Although hadoop will work for things that are not easily partitionable, it will not be as efficient. Take the gray sort competition. Hadoop is fast to sort, but requires a lot more hardware than its competitors.

Hadoop will be effient for direct sums, select without joins and a lot of data analytics. Hadoop will not be as efficient for sorts, count(distinct), joins and etc. Matemathically speaking, it works best when the distributive property of mathematics work.


MapReduce is a divide-and-conquer strategy, with some constraints on the division and aggregation policy.

All MapReduce problems must be divisible, such that each sub-portion of the problem is uniform, or "the same". This permits any worker to work on a sub-chunk of the problem.

All MapReduce results must share the same "type" or record structure. Thus you can produce results like

(a, b, c)
(null, b, c)
(a, b, null)

where a, b, c are compatible data types, but you cannot produce outputs like

(a, b, c)
(a, d, c)
(a, b)

A function must be declared that can aggregate two sets of results.

f(R1, R2) = R3

such that all fields in R1 and R2 are sensibly combined in the output record set R3. This function must be symmetric, meaning

f(R1, R2) = R3
f(R2, R1) = R3

is true for all sets of records. (or you'll never get stable output across runs)

These constraints permit a multi-stage processing where many of the stages are done in parallel.

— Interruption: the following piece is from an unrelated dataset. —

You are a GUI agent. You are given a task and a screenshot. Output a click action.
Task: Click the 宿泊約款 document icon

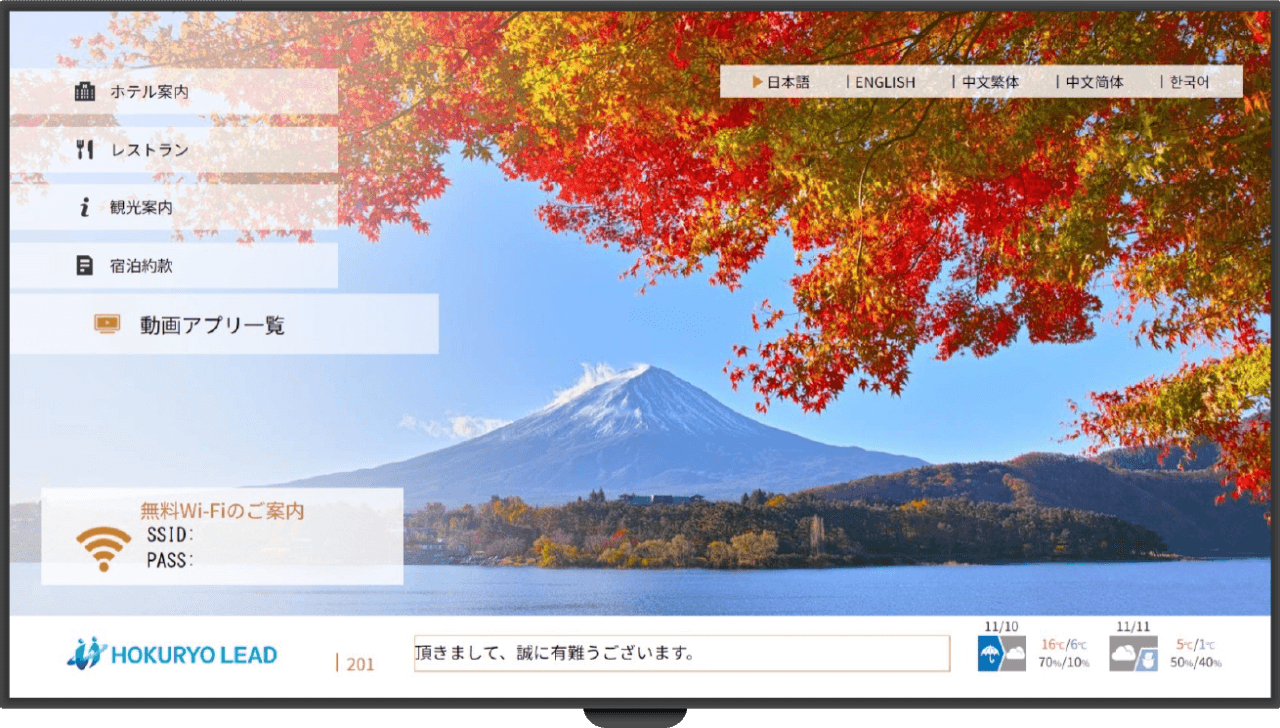pos(85,266)
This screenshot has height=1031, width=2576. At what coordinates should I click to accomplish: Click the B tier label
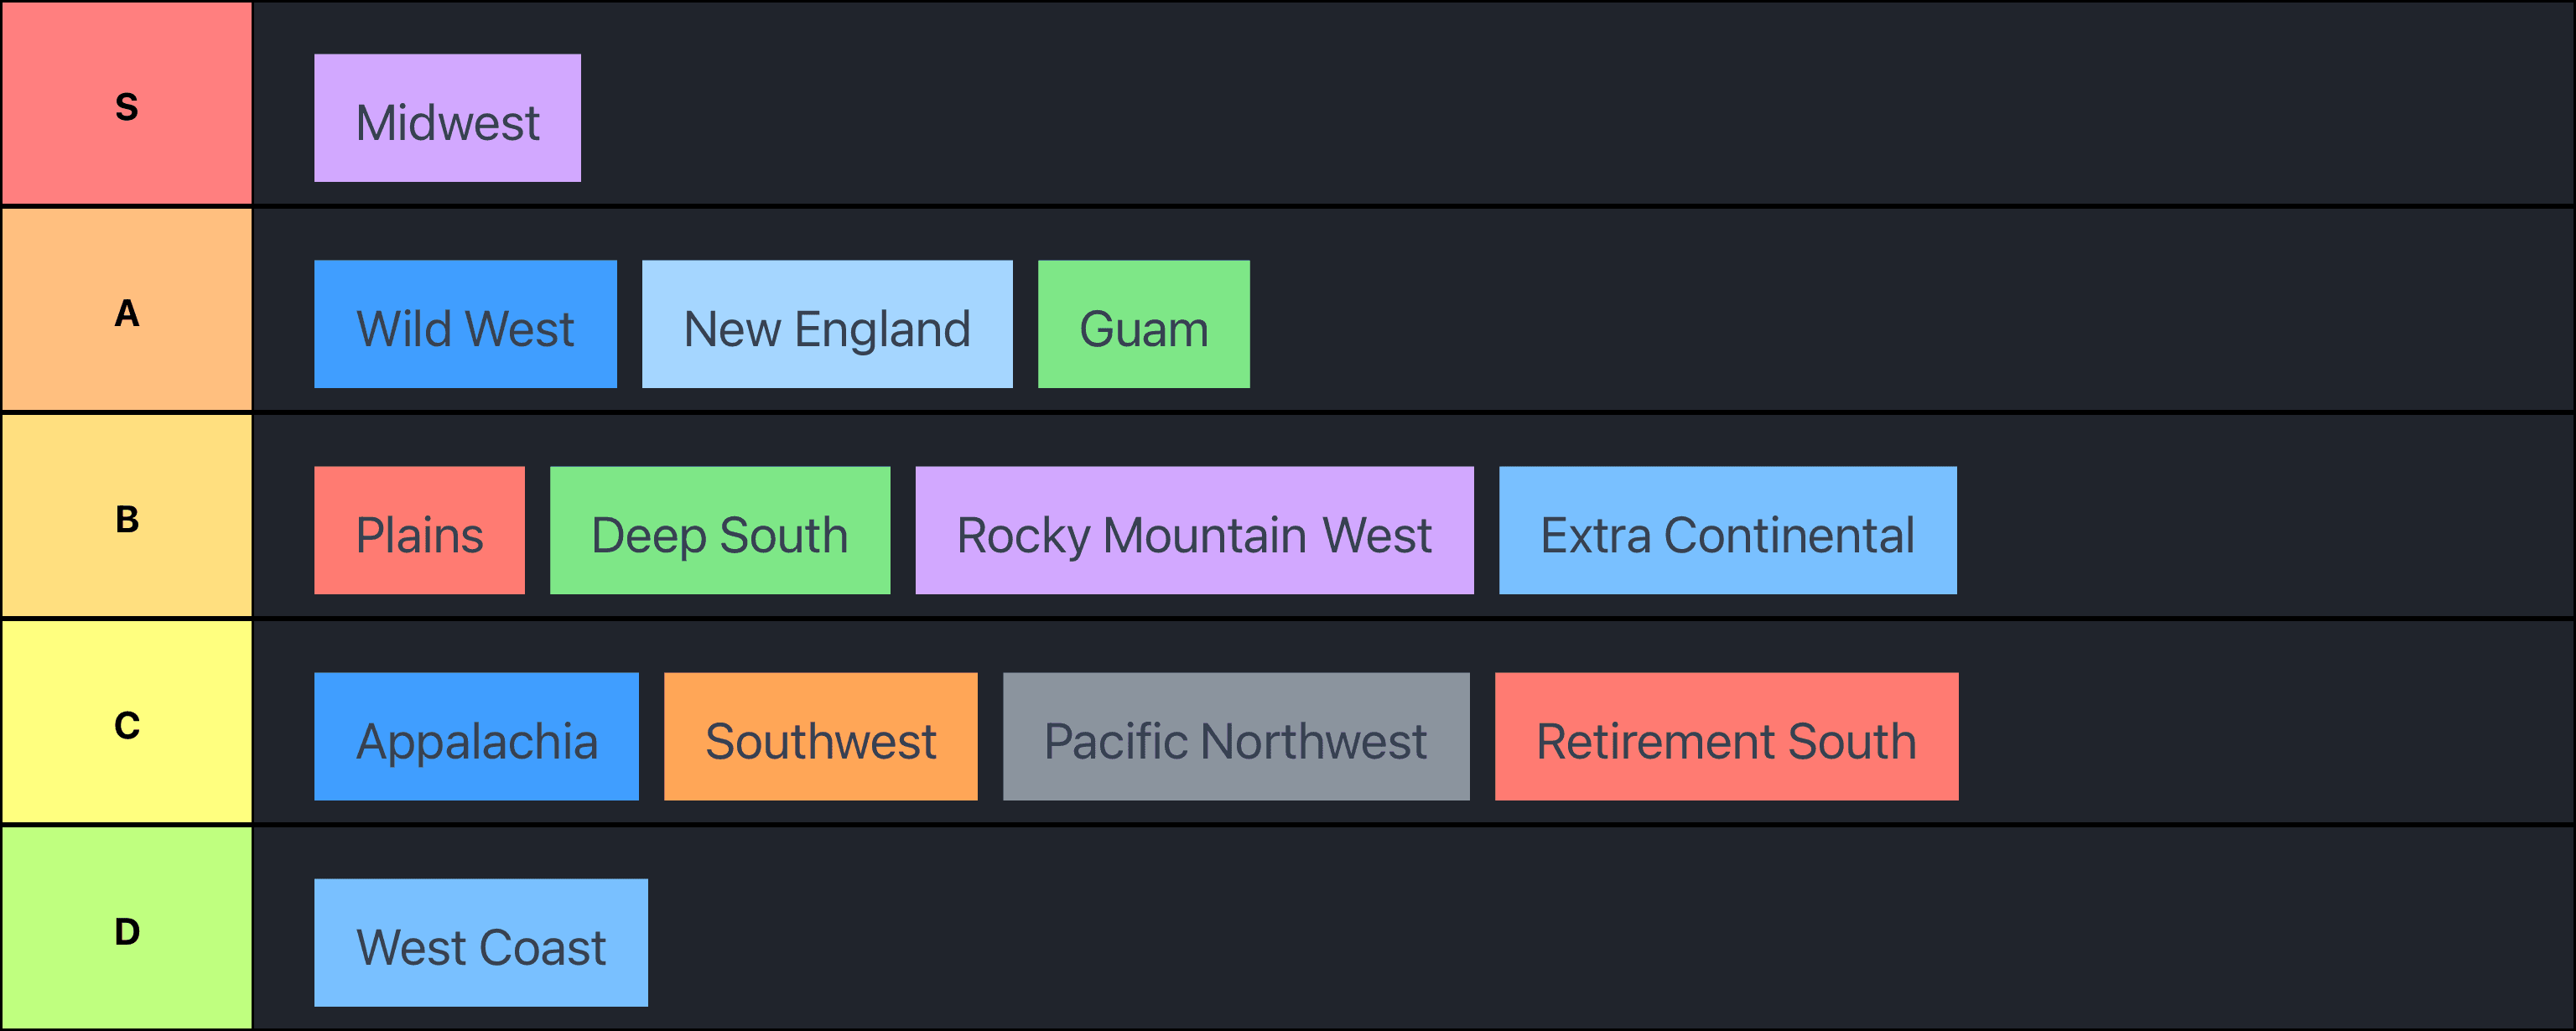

  1. Something chops up the input data.
  2. While bits are produced by #1, resources are consumed to create partial "chunk" answers.
  3. While #1 and #2 are proceeding, the chunk answers are "reduced" to fewer chunks.
  4. When #1 is done, #2 has processed all chunk answers, and #3 has aggregated all the chunks into one, report the combined results.

Since each "problem solver" has their "bit" of input, and they can work on producing their "output chunk" without all of the input, which make it easy to spread the work across multiple machines on the network. Each "combining" worker would then aggregate the results of the "problem solvers" until all chunks of work were aggregated.